### [EXERCISE DIRECTIONS]
Copy out the items word for word, from the very first line up to and including the line containing "will click(40, 50).".

• • •

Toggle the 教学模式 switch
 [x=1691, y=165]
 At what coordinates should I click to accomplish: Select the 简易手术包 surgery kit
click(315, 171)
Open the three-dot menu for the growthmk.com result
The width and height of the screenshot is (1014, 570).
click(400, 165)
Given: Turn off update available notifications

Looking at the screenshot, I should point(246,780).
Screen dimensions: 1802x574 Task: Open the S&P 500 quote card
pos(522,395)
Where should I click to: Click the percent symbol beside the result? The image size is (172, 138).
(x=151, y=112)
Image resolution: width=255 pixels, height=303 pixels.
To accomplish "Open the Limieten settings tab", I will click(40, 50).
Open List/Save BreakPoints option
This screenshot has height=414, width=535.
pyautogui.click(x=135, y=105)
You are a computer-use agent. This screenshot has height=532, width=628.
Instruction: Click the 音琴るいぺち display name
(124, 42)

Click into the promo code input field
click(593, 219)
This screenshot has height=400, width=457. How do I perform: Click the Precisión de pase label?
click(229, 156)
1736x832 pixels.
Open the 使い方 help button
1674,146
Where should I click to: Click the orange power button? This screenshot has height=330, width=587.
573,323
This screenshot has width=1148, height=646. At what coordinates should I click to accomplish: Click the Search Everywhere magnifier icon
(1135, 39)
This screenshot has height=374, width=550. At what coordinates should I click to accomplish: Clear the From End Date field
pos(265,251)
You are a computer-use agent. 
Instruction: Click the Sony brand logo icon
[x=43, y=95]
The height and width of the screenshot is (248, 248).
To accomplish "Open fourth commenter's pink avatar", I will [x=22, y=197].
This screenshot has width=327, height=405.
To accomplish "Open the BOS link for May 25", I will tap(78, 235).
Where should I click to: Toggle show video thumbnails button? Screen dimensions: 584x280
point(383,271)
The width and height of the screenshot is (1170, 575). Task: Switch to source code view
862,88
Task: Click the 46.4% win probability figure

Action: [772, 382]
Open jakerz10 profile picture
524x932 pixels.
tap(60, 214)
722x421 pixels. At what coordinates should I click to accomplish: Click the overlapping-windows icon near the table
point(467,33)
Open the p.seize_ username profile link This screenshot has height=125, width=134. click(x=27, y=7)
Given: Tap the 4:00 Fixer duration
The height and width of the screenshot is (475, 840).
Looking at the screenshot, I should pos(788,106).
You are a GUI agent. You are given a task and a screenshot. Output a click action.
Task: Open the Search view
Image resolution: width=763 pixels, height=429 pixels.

• • •

### [FINAL ANSWER]
Toggle the 教学模式 switch
 [x=1691, y=165]
 At what coordinates should I click to accomplish: Select the 简易手术包 surgery kit
click(315, 171)
Open the three-dot menu for the growthmk.com result
The width and height of the screenshot is (1014, 570).
click(400, 165)
Given: Turn off update available notifications

Looking at the screenshot, I should point(246,780).
Screen dimensions: 1802x574 Task: Open the S&P 500 quote card
pos(522,395)
Where should I click to: Click the percent symbol beside the result? The image size is (172, 138).
(x=151, y=112)
Image resolution: width=255 pixels, height=303 pixels.
To accomplish "Open the Limieten settings tab", I will click(40, 50).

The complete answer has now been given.